縦方向の音の動き/小原 由夫のサイト・アンド・サウンドVol.10

縦方向の音の移動を切れ目なく滑らかに再生するのは、実は意外に難しい

ホームシアターシステムが一般的になってきて、サラウンドサウンドを楽しむ機会が増えてくると、音がチャンネル間(スピーカーとスピーカーの間)を移動する様子がとてもおもしろく感じられることがある。この場合の音の移動というのは、ほとんどが“横”の動き。例えば後ろから前にクルマが猛スピードで通過したり、左前方から右後方に弓矢が飛んでいったりという具合だ。この時、スピーカーやシステムのクォリティが高ければ、あるいは置き方や調整などがピタッと決まっていれば、音はスピーカーとスピーカーの間を切れ目なく動いていく。こういう状況で私たちは、「音のつながりがいい」とか、「効果音の動きがスムーズ」とか、「音場感がシームレスだ」などと評する。

しかし、世の中の音というのがすべて横方向に動くわけではない。地面でエサをついばんでいた鳩が飛び立つ音、エレベーターの昇降音、隕石の落下音やロケットの打ち上げ時の轟音など、縦方向に動く音も無数にあり、そういう音が映画に頻繁に登場することは皆さんよくご存じの通りだ。

この縦方向の音の移動を切れ目なく滑らかに再生するのは、実は意外に難しい。冒頭で述べた、音の移動をおもしろく感じるケースも、ほとんどは横方向の動きに関してだ。縦方向(高さ方向といわれることも多い)の音のつながりや定位、高低感がどう再現されているかにも、もっと耳をそばだてたいものである。

縦方向の音の表現が難しいのは、ひとつには現在主流のスピーカーの形式にも原因があるのではないかと僕は考えている。ウーファ、スコーカ、トゥイータというマルチウェイユニットによって受け持ち周波数を分割し、なおかつ縦にユニットを配列していることがその要因のひとつ。ユニットを縦に並べると、音の指向性(サービスエリア)は縦方向では鋭く絞り込まれ、横方向は逆に緩く広がる傾向となる。こうした要因が音の上下動を正確に再現しにくくしているのではないかと思うのだ。

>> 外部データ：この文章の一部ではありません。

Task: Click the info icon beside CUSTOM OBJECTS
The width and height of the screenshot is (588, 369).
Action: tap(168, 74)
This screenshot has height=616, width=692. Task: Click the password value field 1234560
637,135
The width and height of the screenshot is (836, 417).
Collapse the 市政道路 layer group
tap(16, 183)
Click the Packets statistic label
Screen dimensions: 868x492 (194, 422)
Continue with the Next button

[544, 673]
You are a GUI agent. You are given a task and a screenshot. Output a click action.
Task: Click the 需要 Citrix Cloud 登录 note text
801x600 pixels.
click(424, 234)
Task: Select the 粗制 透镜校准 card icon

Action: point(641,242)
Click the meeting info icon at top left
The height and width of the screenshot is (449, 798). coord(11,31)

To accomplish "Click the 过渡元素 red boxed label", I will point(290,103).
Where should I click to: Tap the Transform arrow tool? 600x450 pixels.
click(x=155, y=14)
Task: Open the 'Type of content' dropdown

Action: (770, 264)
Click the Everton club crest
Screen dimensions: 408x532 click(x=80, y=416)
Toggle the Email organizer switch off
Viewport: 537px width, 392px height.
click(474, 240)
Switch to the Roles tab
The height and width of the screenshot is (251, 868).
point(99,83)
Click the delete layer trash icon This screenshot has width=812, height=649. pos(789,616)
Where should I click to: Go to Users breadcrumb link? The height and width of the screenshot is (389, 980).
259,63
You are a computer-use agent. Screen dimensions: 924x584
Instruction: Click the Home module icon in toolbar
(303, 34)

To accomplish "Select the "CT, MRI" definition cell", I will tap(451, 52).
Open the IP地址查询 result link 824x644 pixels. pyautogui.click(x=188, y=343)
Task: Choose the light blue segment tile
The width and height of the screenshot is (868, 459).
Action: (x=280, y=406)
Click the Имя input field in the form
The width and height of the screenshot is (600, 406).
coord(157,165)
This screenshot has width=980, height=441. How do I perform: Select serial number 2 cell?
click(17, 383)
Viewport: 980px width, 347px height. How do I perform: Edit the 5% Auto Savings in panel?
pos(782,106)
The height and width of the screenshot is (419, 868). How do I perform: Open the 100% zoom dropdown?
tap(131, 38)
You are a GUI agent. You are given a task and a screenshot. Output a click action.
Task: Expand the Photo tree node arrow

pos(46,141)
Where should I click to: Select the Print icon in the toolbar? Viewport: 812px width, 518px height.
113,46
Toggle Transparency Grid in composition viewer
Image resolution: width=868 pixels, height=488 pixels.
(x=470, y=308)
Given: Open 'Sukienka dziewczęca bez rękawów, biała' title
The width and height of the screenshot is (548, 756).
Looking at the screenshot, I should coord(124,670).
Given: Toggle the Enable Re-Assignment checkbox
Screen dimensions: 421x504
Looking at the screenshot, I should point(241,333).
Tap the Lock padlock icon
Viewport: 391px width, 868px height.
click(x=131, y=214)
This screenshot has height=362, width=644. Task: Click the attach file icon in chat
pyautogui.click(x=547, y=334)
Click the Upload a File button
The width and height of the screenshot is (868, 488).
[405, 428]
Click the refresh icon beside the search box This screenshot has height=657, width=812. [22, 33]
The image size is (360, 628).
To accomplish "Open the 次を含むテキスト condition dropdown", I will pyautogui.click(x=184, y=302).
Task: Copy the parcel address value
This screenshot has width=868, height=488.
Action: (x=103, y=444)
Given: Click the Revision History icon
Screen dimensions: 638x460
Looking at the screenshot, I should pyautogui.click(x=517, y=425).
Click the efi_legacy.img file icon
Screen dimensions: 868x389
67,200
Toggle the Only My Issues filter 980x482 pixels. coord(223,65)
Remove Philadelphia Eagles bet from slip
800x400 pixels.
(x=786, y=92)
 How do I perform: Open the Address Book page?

その点で、フルレンジユニット1発のECLIPSE Home Audio Systemsのスピーカーは、音の縦の動きも横の動きも同条件。球面波として音が放出されるので、指向性は縦も横も同一だし、ひとつのスピーカーユニットで全周波数を再生するから、音が分割されることもない。つまり、もしかすると縦方向の音の動きを正確に再現してくれるスピーカーは、実はECLIPSE Home Audio Systemsなんじゃないか!、という推測もできるわけだ。

まさしく縦横無尽に音が移動する

それを確認するための絶好のDVDソフトがある。「ハリー・ポッターと秘密の部屋」のチャプター15だ。魔法学校の生徒たちが空飛ぶホウキに跨がって行なう、サッカーとラグビーを合わせたようなボールゲーム「クィディッチ」の試合のシーンに注目したい。

チャプター経過時間の1:03辺りで、ボールを持ったグリーンのユニフォームの選手の前方から、エンジ色のユニフォームの女性選手が突っ込んでくる。この女性選手の音の動きは、右手前から左後方に斜めに上昇していく感じなのだが、我が家のECLIPSE Home Audio Systems 512×5chで聴いたこのシーンの音の移動は極めてスピーディーかつスムーズ。ホウキに乗った女性選手の移動音が左斜め後方に遠ざかっていく感じもとても自然なのだ。その後もボールを奪い合う選手たちの飛行音やボールの飛ぶ音など、このシーンには縦に動く音がたくさん付けられている。

3:53辺りのシーンにも注目したい。主人公のハリーとライバルがスニッチを捕らえようと競技場の縁の下(?)を猛スピードで飛んでいくところだ。ここではハリーたちの飛行音は横移動だが、スニッチや暴れ球は微妙に上下動しながら対角線上に素早く動いている。方向やスピードなど、それぞれに動きの異なる音をきっちり明瞭に分離して再現するところは、音の位相特性に敏感なイクリプスならではの表現力といっていいだろう。

まさしく縦横無尽に音が移動する「ハリー・ポッターと秘密の部屋」のチャプター15は、ECLIPSE TDの特徴が存分に発揮できる、ECLIPSE Home Audio Systems向きのシーンといえそうである。